Suppose I multiply a vector with a scalar, e.g.:

a = tf.Variable(3.)
b = tf.Variable([1., 0., 1.])

with tf.GradientTape() as tape:
   c = a*b

grad = tape.gradient(c, a)

The resulting gradient I get is a scalar,

<tf.Tensor: shape=(), dtype=float32, numpy=2.0>

whereas we would expect the vector:

<tf.Variable 'Variable:0' shape=(3,) dtype=float32, numpy=array([1., 0., 1.], dtype=float32)>

Looking at other examples, it appears that tensorflow sums the expected vector, also for scalar-matrix multiplication and so on. Why does tensorflow do this? This can probably be avoided using @custum_gradient, is there another less cumbersome way to get the correct gradient?

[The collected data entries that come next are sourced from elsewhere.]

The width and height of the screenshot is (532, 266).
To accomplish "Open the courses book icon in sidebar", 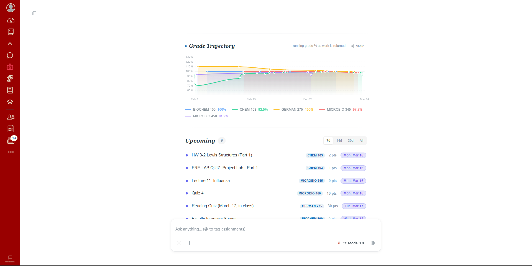I will (11, 32).
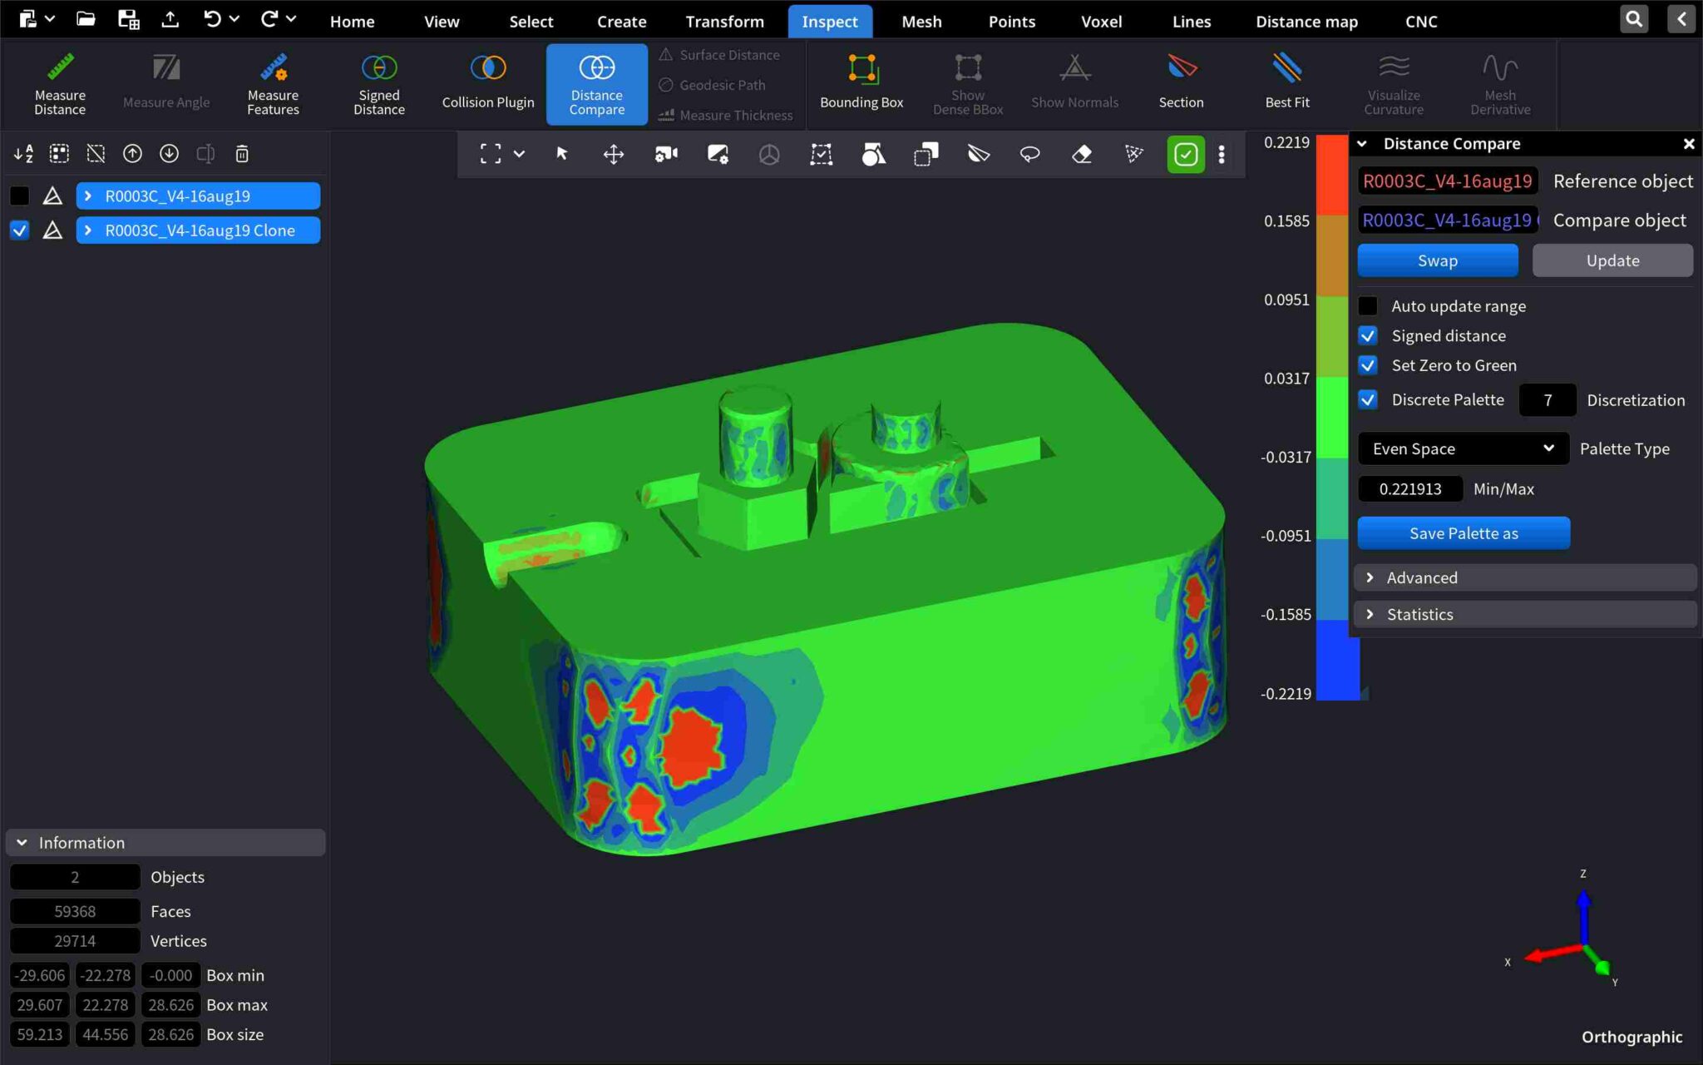Viewport: 1703px width, 1065px height.
Task: Select the Measure Distance tool
Action: [x=58, y=83]
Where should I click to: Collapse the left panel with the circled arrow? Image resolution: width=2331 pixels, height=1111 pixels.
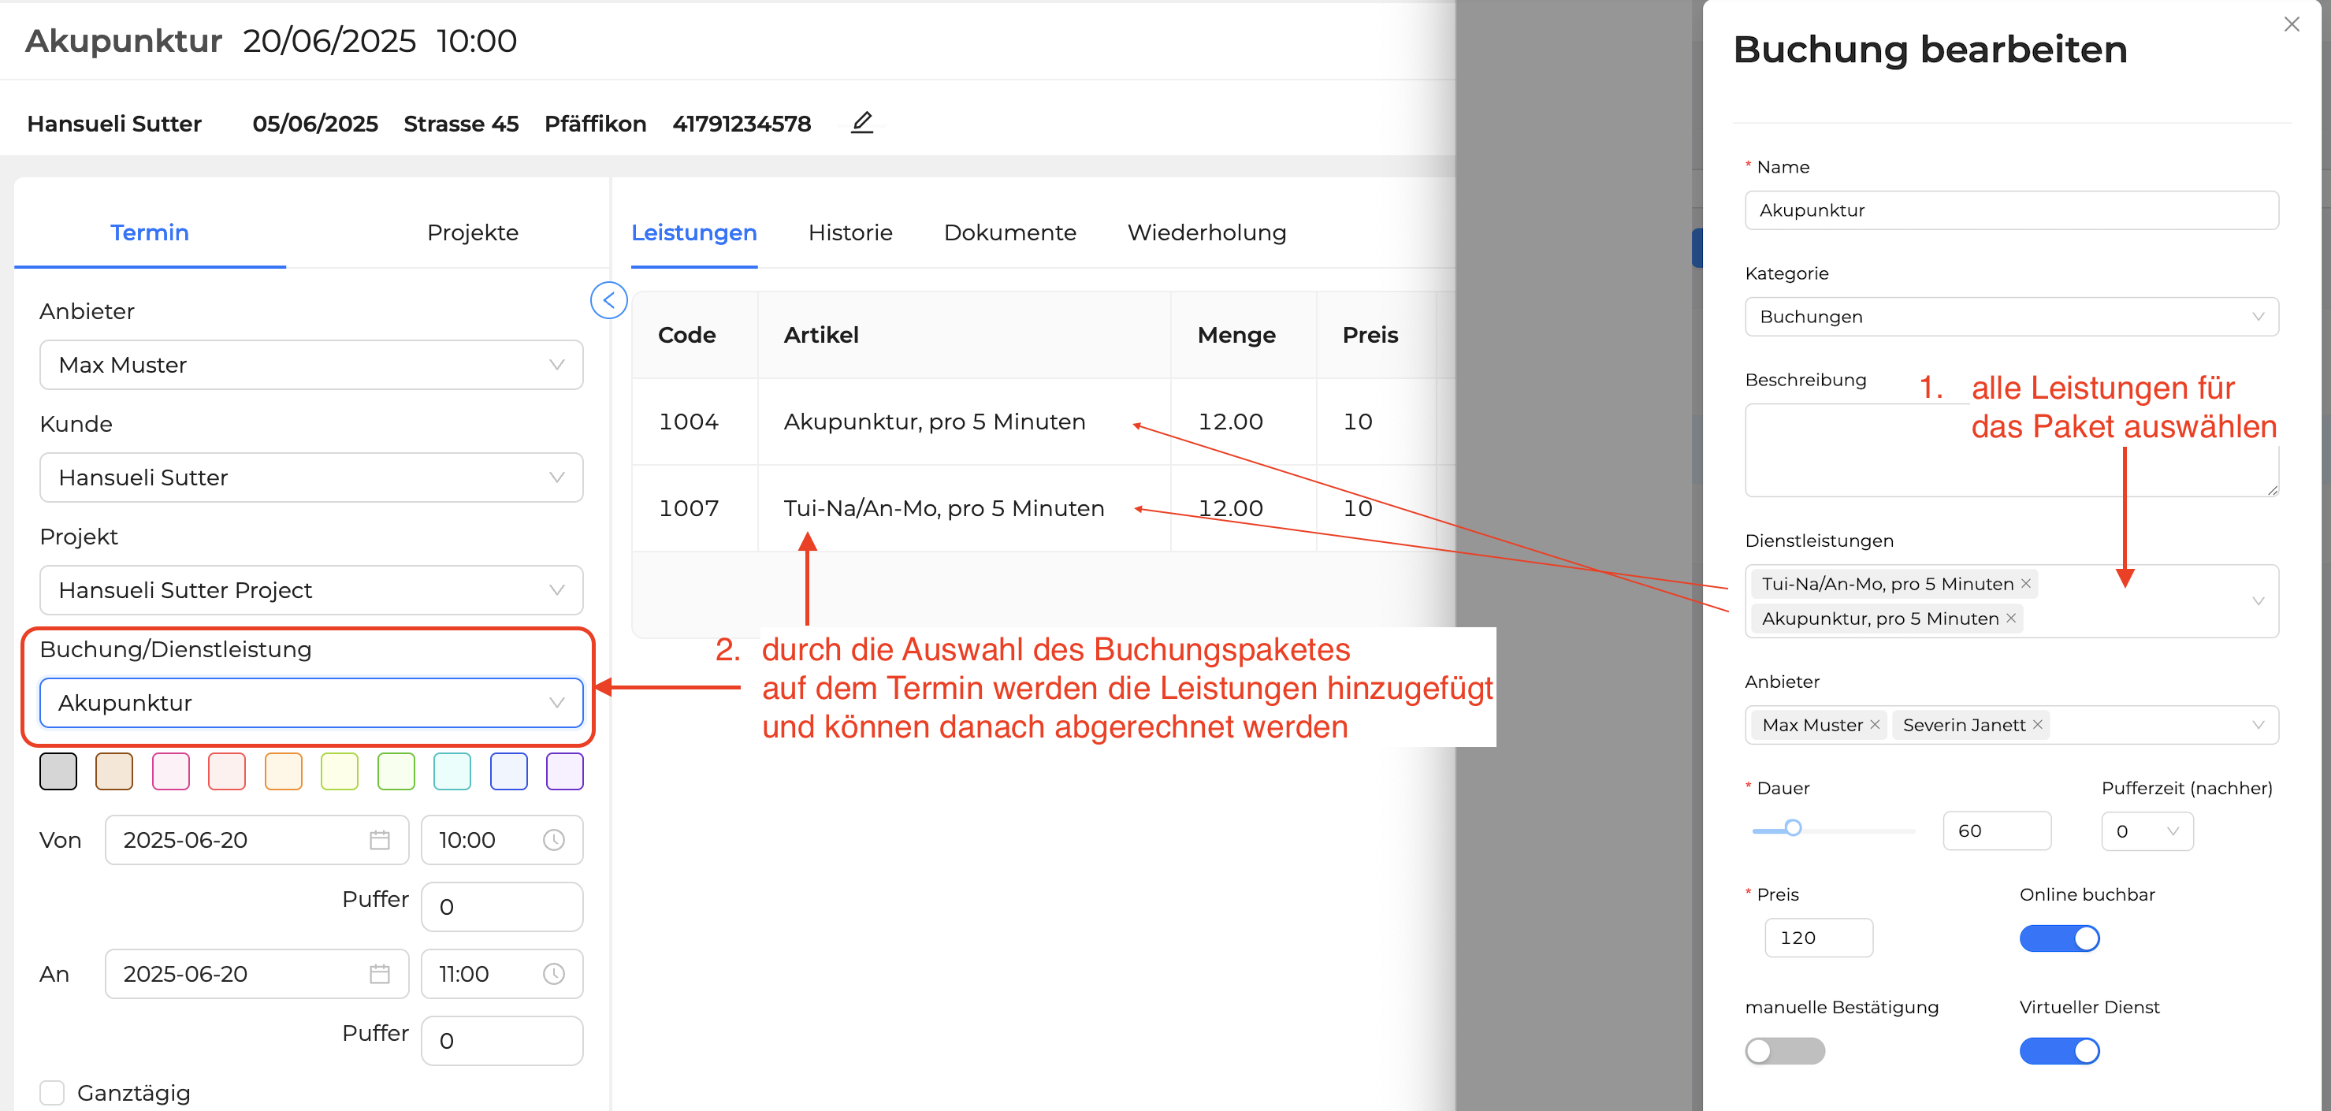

There are appear to be some related questions but these all seem to consider a the gradient of a loss function that aggregates over a training-batch. No loss function or aggregation is used here, so I think the issue is something else?

2
pythontensorflow

2 Answers

0
votes

You're getting scaler value because you took the gradient wrt scaler. You would get a vector if you took grad wrt some vector. Take a look to the following example:

import tensorflow as tf 

a = tf.Variable(3.,  trainable=True)
b = tf.Variable([1., 0, 1.],  trainable=True)
c = tf.Variable(2., trainable=True)
d = tf.Variable([2., 1, 2.],  trainable=True)

with tf.GradientTape(persistent=True) as tape:
   e = a*b*c*d # abcd , abcd , abcd
   tf.print(e)

grad = tape.gradient(e, [a, b, c, d])
grad[0].numpy(), grad[1].numpy(), grad[2].numpy(), grad[3].numpy()

[12 0 12]
(8.0,
 array([12.,  6., 12.], dtype=float32),
 12.0,
 array([6., 0., 6.], dtype=float32))
-2
votes

Formally, what I was looking for was the differential of the vector-field that is function of the variable a. For a vector-field the differential is the same as the Jacobian. It turns out that what I was looking for can be done by tape.jacobian.